Using Minitab to do simple
regression:
Procedures and examples
Scope of this example sheet
In this set of practical work, you will first revisit some basic Minitab
skills, including how to work out the basic descriptive statistics (mean,
standard deviation etc) for variables, and using the TWOT command to carry
out a t-test for significant differences between two independent
groups. Then you will learn how to use Minitab to calculate the regression
equation between one independent variable and one dependent variable. This
involves you in the following:
- Logging in to singer using one of the Mac computers. You should already
know how to do this; for more information see the handbook kept by each
computer in the undergraduate laboratory.
- Gaining access to the Minitab package. Again you should already know
how to do this. In any case, it is extremely simple (you just type MINITAB
in response to a unix prompt).
- Using the following Minitab commands: SET, PRINT, NAME, INFO, HELP,
LET, DESCRIBE, PLOT, TWOT, TTEST, REGRESS, and STOP. Of these, the ones
that actually do the work are SET, DESCRIBE, TWOT, LET, TTEST, REGRESS
and STOP. But to make it easy to understand the results you get, NAME is
virtually essential; and PRINT, INFO and HELP are valuable aids to doing
anything with Minitab. NB: in these notes, Minitab commands are typed in
CAPITAL LETTERS so you can recognise them. But you can put them into the
computer in lower case, or in a mixture, if you prefer. Note that with
the exception of REGRESS you should already have met all these commands.
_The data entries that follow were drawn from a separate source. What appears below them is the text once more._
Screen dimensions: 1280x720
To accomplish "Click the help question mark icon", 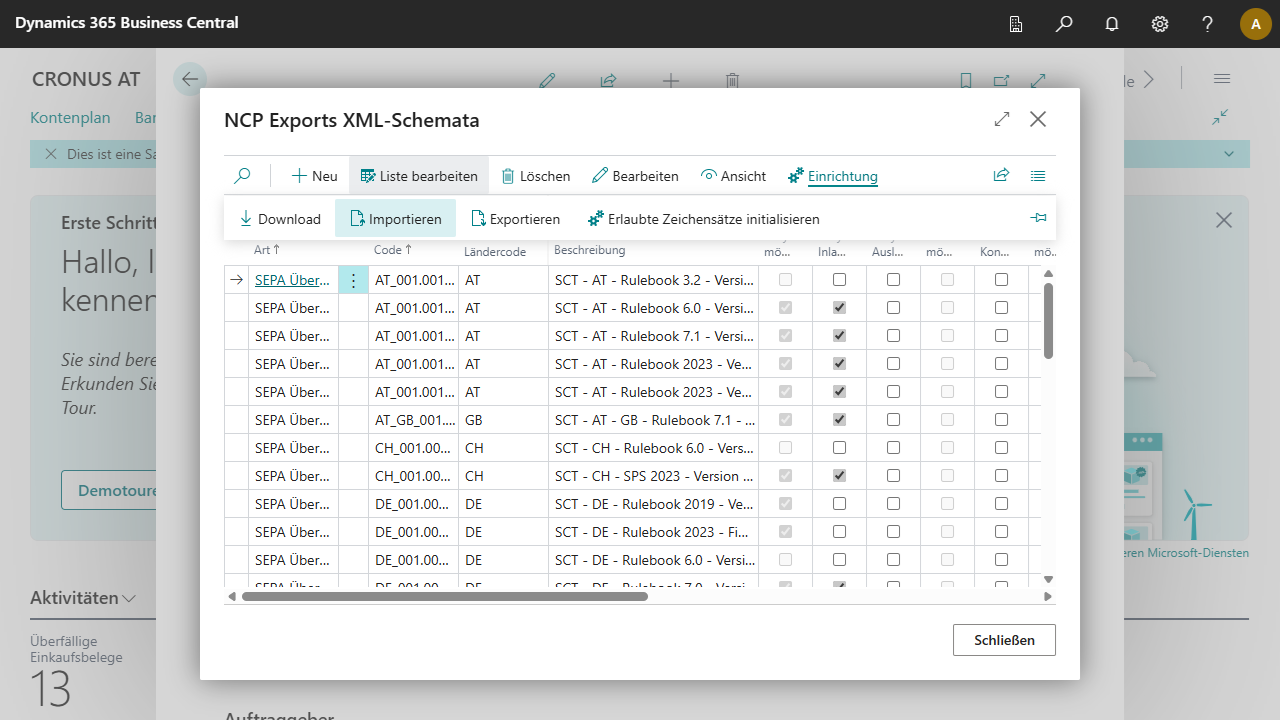I will click(1208, 24).
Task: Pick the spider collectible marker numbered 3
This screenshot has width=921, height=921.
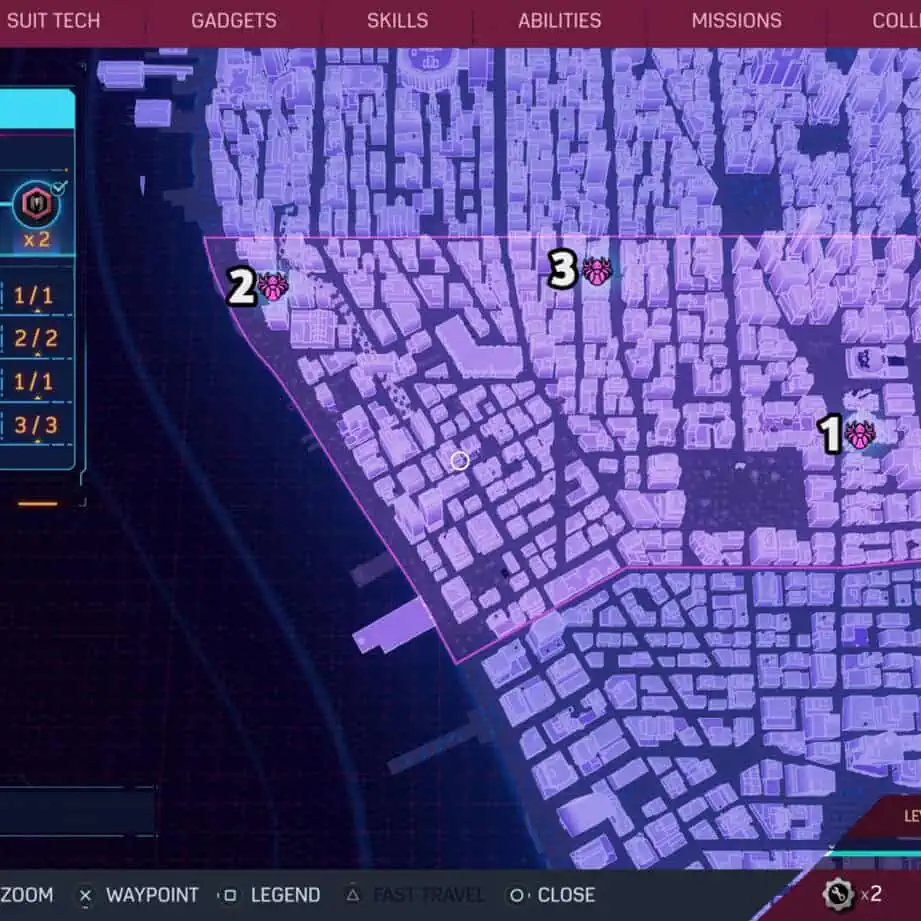Action: click(595, 269)
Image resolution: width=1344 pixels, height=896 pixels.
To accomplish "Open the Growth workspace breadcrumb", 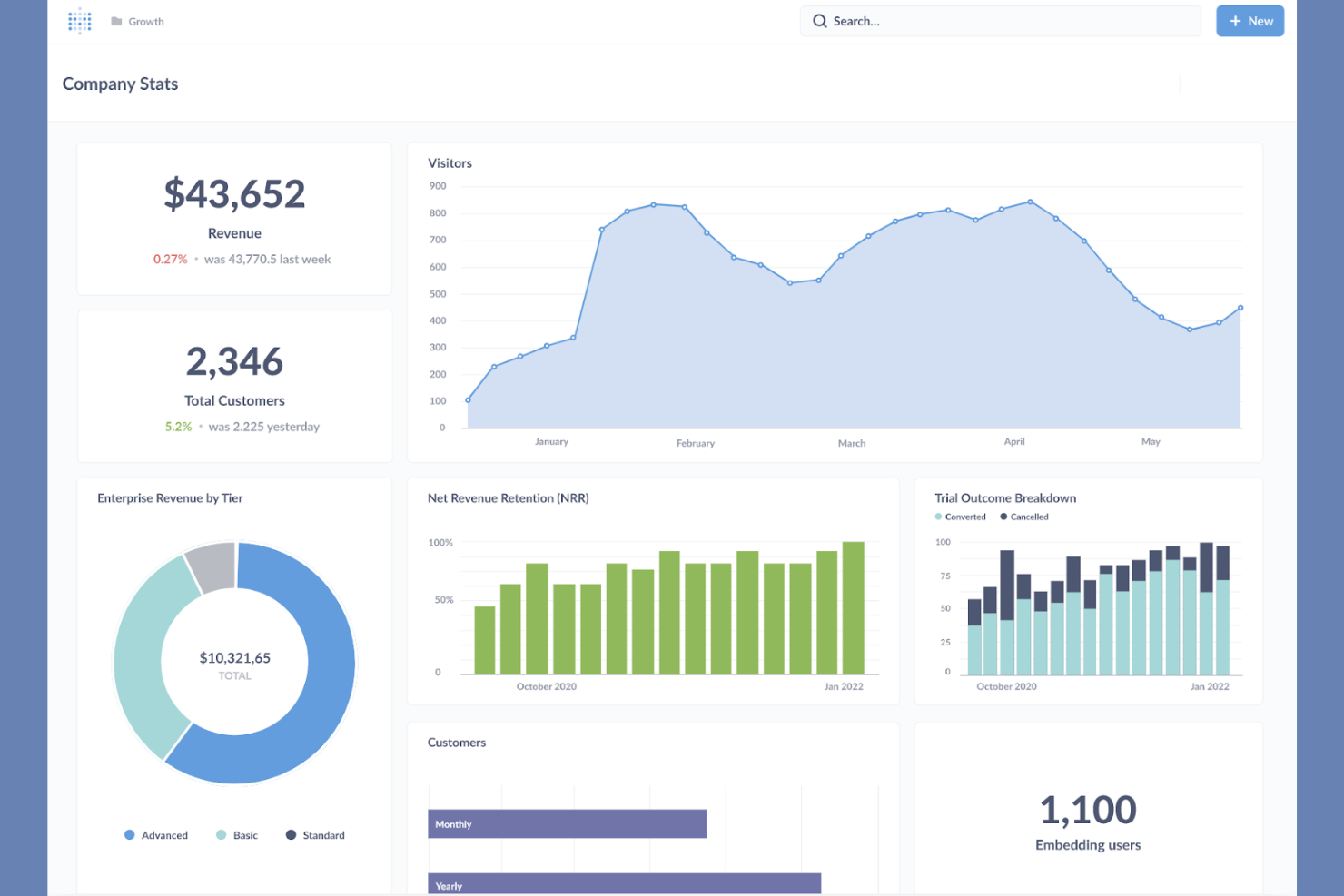I will [x=145, y=21].
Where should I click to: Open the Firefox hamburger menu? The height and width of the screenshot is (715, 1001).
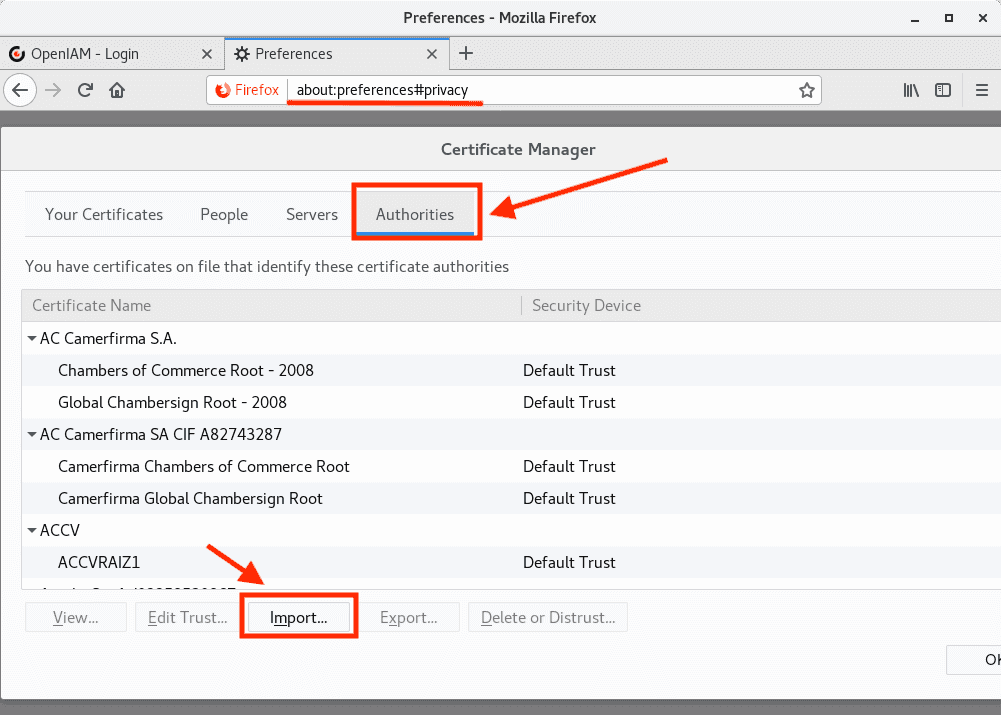point(982,90)
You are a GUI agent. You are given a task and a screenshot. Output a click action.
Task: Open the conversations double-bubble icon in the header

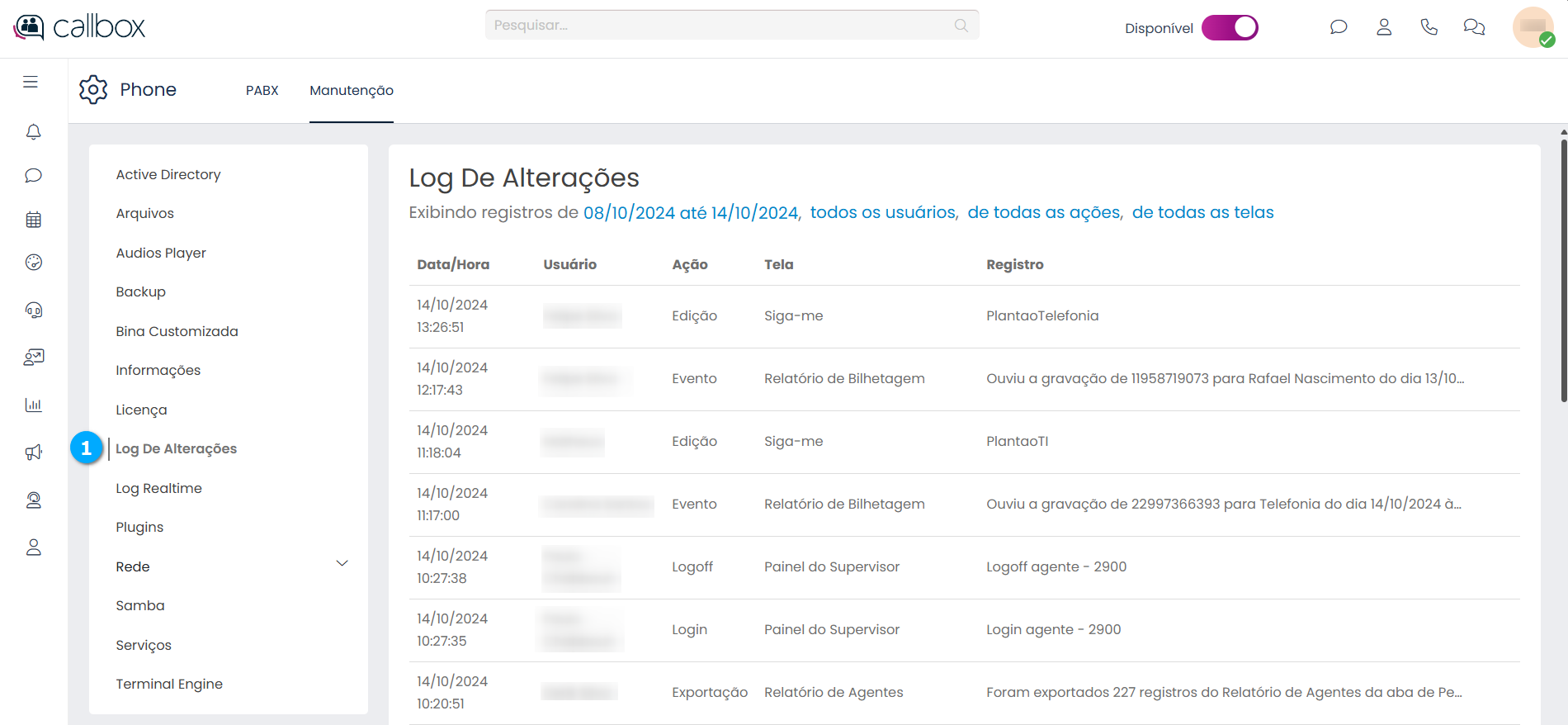point(1474,27)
Functions of the Minitab commands
Students often find it difficult to remember which Minitab command does
what. This list tries to help you. But don't rely on this list,
and don't rely on your memory--you don't need to. If you can only
remember that there is a command called (say) SET, then you can always
type HELP SET and you will get some information about what SET does. It
is more useful to learn how to interpret the information from HELP than
to try to memorize the individual commands. However, HELP is much more
effective for reminding you how to do something you have already tried
than telling you about a command you have never used before. So it is important
to try out the examples.
- HELP gives you information about Minitab commands
- SET enters data into Minitab
- NAME lets you give a column of data a name (e.g. 'Age', 'IQ', 'RT',
'Income')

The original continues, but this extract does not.